_Assigned task_:
All lines in the records below that hold "Close" are to be shown.
* * * * * * *
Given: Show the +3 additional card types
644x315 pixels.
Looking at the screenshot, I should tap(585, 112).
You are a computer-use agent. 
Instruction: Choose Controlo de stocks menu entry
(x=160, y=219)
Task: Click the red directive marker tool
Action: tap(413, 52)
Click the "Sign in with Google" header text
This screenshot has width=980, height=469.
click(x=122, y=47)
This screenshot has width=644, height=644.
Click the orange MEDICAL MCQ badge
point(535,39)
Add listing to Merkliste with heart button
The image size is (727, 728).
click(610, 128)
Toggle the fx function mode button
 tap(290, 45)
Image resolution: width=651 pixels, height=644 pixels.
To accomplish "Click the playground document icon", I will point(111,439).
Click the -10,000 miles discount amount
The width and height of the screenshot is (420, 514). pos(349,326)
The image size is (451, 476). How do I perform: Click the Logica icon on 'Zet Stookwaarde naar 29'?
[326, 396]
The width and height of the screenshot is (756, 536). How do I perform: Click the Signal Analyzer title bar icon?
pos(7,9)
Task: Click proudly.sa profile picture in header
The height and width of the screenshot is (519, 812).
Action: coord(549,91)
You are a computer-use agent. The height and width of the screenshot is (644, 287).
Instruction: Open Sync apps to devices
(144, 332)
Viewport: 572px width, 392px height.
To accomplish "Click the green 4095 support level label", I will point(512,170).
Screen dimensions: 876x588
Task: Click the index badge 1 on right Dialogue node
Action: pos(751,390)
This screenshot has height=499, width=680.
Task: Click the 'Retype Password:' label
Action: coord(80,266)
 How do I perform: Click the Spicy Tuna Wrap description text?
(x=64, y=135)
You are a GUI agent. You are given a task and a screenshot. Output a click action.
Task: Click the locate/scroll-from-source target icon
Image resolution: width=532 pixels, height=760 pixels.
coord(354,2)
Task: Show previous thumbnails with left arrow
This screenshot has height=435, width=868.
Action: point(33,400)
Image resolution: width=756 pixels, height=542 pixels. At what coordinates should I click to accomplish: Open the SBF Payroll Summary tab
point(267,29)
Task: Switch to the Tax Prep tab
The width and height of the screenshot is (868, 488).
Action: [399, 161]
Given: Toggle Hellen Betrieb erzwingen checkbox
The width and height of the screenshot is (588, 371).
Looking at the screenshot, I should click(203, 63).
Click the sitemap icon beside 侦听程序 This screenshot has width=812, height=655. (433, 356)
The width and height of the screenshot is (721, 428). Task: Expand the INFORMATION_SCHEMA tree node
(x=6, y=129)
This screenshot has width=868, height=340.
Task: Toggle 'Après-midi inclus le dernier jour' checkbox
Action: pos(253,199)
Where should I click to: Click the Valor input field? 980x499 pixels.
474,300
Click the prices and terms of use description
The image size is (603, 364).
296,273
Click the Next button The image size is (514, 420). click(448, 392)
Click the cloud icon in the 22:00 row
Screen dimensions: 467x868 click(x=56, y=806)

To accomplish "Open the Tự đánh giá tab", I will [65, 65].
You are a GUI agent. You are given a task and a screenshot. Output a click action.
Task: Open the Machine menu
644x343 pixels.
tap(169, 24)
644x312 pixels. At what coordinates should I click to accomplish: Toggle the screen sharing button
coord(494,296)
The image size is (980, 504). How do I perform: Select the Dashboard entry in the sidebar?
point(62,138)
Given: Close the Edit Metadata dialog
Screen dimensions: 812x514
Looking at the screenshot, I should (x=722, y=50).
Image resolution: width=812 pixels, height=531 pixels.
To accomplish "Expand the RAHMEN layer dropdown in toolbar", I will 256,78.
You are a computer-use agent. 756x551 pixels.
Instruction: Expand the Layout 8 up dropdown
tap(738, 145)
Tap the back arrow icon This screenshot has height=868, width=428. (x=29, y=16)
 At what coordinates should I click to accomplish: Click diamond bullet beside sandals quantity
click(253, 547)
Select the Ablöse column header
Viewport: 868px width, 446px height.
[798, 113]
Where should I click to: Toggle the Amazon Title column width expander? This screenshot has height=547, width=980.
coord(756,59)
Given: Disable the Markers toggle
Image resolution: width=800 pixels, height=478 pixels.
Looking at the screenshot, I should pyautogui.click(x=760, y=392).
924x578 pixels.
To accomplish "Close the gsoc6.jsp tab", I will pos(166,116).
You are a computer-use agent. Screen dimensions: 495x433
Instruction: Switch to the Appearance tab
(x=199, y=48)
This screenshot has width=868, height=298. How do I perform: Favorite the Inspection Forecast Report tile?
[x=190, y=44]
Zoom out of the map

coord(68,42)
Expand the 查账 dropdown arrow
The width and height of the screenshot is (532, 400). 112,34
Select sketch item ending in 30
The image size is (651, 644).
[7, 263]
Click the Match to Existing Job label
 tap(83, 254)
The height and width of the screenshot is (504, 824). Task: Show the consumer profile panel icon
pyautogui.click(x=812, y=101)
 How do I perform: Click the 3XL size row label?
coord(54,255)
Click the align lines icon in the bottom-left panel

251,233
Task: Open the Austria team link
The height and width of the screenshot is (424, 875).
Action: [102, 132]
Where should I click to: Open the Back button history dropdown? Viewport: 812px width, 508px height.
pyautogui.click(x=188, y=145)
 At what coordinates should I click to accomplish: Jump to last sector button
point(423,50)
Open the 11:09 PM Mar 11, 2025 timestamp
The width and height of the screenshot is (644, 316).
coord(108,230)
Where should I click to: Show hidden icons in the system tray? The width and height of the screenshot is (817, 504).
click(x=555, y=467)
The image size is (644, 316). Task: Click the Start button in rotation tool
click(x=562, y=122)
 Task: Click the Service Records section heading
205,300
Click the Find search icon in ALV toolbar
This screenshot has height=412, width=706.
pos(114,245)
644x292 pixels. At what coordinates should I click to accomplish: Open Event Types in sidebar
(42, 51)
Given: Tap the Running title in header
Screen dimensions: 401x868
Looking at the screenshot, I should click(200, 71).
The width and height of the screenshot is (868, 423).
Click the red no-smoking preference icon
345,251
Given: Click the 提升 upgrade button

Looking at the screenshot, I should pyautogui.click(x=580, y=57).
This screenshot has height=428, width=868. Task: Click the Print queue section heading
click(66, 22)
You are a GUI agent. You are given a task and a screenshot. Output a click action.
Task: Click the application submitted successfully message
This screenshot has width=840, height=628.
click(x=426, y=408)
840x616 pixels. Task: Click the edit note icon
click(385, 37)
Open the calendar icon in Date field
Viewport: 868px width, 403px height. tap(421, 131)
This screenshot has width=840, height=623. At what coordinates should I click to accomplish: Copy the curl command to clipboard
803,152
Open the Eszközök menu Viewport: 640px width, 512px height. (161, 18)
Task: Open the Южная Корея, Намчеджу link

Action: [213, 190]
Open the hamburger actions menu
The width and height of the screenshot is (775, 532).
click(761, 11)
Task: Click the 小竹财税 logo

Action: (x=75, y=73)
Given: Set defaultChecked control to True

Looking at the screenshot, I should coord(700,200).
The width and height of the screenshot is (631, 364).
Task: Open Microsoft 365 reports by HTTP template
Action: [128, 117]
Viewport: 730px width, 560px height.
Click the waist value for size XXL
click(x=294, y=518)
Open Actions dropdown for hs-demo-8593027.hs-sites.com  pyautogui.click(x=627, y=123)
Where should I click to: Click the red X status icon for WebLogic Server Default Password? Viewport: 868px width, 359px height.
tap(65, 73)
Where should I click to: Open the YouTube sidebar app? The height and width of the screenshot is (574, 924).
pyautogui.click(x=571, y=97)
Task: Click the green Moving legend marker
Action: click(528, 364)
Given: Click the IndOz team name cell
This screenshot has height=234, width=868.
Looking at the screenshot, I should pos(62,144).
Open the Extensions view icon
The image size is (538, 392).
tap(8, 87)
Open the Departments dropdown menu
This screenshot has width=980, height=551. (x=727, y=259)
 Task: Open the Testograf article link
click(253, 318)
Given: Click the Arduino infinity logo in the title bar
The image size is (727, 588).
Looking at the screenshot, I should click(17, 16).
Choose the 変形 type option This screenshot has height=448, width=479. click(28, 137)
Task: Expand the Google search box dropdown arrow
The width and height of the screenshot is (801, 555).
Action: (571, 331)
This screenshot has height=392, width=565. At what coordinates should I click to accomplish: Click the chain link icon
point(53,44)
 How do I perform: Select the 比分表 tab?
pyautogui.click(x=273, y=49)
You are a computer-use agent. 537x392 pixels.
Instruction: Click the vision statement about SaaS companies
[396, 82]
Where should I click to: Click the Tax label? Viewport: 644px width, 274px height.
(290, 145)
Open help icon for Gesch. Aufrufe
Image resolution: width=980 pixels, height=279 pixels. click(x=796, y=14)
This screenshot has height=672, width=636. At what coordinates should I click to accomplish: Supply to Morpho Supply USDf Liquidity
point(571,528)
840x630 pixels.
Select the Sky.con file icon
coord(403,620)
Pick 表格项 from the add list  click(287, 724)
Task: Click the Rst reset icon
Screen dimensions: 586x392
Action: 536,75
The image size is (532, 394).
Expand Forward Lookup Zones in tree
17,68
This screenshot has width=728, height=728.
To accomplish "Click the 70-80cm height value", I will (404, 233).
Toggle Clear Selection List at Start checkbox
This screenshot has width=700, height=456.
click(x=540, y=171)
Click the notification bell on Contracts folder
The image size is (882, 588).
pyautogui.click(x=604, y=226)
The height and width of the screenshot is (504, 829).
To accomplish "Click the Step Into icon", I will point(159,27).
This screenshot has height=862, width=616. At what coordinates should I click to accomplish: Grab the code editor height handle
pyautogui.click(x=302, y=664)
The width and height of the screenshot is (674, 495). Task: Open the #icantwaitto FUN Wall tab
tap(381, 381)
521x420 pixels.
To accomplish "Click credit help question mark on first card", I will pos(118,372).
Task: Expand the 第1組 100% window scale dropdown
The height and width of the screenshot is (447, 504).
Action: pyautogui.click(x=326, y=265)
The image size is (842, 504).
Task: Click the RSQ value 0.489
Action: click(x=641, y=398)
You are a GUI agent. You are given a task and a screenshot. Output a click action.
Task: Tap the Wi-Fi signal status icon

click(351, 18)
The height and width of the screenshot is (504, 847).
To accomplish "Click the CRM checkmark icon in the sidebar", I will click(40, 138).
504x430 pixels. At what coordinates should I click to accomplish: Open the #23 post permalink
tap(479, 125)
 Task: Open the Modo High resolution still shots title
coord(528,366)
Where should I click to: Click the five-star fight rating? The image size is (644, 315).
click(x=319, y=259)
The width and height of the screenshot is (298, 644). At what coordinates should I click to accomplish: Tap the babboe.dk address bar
* * * * * * *
_Answer to this task_:
Given: Close the Edit Metadata dialog
To accomplish "Close the gsoc6.jsp tab", I will pos(166,116).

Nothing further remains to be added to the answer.